Extendió las manos atrapando a Ned Altman por las solapas. Lo zarandeó con violencia.
— ¡ No quiero limosnas, Ned ! Te estoy pidiendo lo que me pertenece.
— Te he pagado...
— Seguro. He empapelado las paredes del water con los contratos de edición; pero yo quiero ahora el por­centaje que me corresponde por las ediciones piratas que has lanzado a mis espaldas.
— Eso no es cierto, Clive. He pagado conforme al número de ejemplares que figura en contrato. No hemos lanzado...
Clive Lemmon le abofeteó el rostro con la zurda. Dos trallazos que quedaron marcados en el mofletudo ros­tro del editor.
— ¿ Me tomas por idiota ? Sé que no lo puedo probar. Que tienes todos los papeles en regla, pero también me consta que he sido engañado. Me conformo con dos mil dólares, Ned. Tienes dos opciones. Me pagas... o cobras. ¿ Qué decides, tocino ?

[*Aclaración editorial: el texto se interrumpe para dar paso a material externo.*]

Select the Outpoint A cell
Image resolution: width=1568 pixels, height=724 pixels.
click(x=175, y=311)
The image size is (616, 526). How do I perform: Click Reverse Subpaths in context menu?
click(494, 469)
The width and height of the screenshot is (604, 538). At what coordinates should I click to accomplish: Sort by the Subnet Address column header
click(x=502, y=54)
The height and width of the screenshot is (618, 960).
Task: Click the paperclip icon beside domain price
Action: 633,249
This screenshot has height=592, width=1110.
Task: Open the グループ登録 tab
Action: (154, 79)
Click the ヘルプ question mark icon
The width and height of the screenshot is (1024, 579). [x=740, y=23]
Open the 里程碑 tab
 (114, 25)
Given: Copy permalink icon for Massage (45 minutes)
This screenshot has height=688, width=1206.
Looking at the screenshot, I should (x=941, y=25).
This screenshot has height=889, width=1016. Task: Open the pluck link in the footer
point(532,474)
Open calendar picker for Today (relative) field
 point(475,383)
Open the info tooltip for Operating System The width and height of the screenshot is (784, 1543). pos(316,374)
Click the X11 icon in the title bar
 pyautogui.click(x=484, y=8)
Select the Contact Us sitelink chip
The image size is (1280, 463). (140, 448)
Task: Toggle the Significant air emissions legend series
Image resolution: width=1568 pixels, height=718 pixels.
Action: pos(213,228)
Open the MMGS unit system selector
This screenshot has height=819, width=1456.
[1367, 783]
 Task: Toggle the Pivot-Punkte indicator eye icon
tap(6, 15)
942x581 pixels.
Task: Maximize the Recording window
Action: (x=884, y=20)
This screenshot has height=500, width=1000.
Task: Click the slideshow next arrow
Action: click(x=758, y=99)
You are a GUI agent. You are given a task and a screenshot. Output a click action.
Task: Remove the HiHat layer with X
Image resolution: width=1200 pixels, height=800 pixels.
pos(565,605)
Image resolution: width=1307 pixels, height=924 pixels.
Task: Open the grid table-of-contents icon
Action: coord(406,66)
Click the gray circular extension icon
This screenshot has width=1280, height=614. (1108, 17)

Altman asintió con repetido movimiento de cabeza.
— Te... te los daré..., firmaré un...
— Nada de cheques, Ned. En efectivo. Sácalos de la caja. No digas que no tienes porque te haré saltar un par de dientes.
— Te arrepentirás de...
— Ya estoy arrepentido, Ned. Maldigo el día en que pisé tu pocilga. ¡ Y ahora muévete !
Ned Altman manipuló en el último de los cajones de la mesa escritorio. Extrajo una pequeña caja de caudales que abrió con torpes movimientos. Retiró dos mil dólares.
Dirigió a Lemmon una rencorosa mirada.
— No podrás disfrutarlos, Clive.
— Por supuesto que no. Después de pagar mis deu­das me quedarán unos pocos centavos. Adiós, Ned.
— Pronto te haré llegar noticias mías, muchacho. Voy a denunciarte por robo y malos tratos.
Lemmon sonrió.
Deliberadamente arrojó el cigarrillo sobre la alfom­bra. Acto seguido abandonó el despacho. Antes de ce­rrar por completo la puerta vio como Ned Altman se incorporaba pesadamente para retirar la colilla.
Aquello hizo que la sonrisa volviera a los labios de Lemmon.
Recorrió la amplia sala.
Apestaba a sudor.
El aire acondicionado no funcionaba. Ordenes de Ned Altman para ahorrarse unos dólares. Dibujantes, rotu­ladores, guionistas, correctores... todos sudando como condenados. Había que trabajar duro para engordar a bastardos como Ned Altman.
Una vez fuera del edificio, Clive Lemmon respiró con fuerza.
Union Street, como las restantes calles de San Fran­cisco, rebosaba contaminación; no obstante, resultaba una atmósfera más limpia que la existente en la Altman Publishing.
Al menos para Clive Lemmon.
Se sentía feliz de haber roto definitivamente con la editorial. Ya no volvería a escribir aquella basura para morbosos. Ya no volvería a escribir nada. Se había ce­rrado una etapa. Otra más. Otro fracaso más en la vida de Clive Lemmon.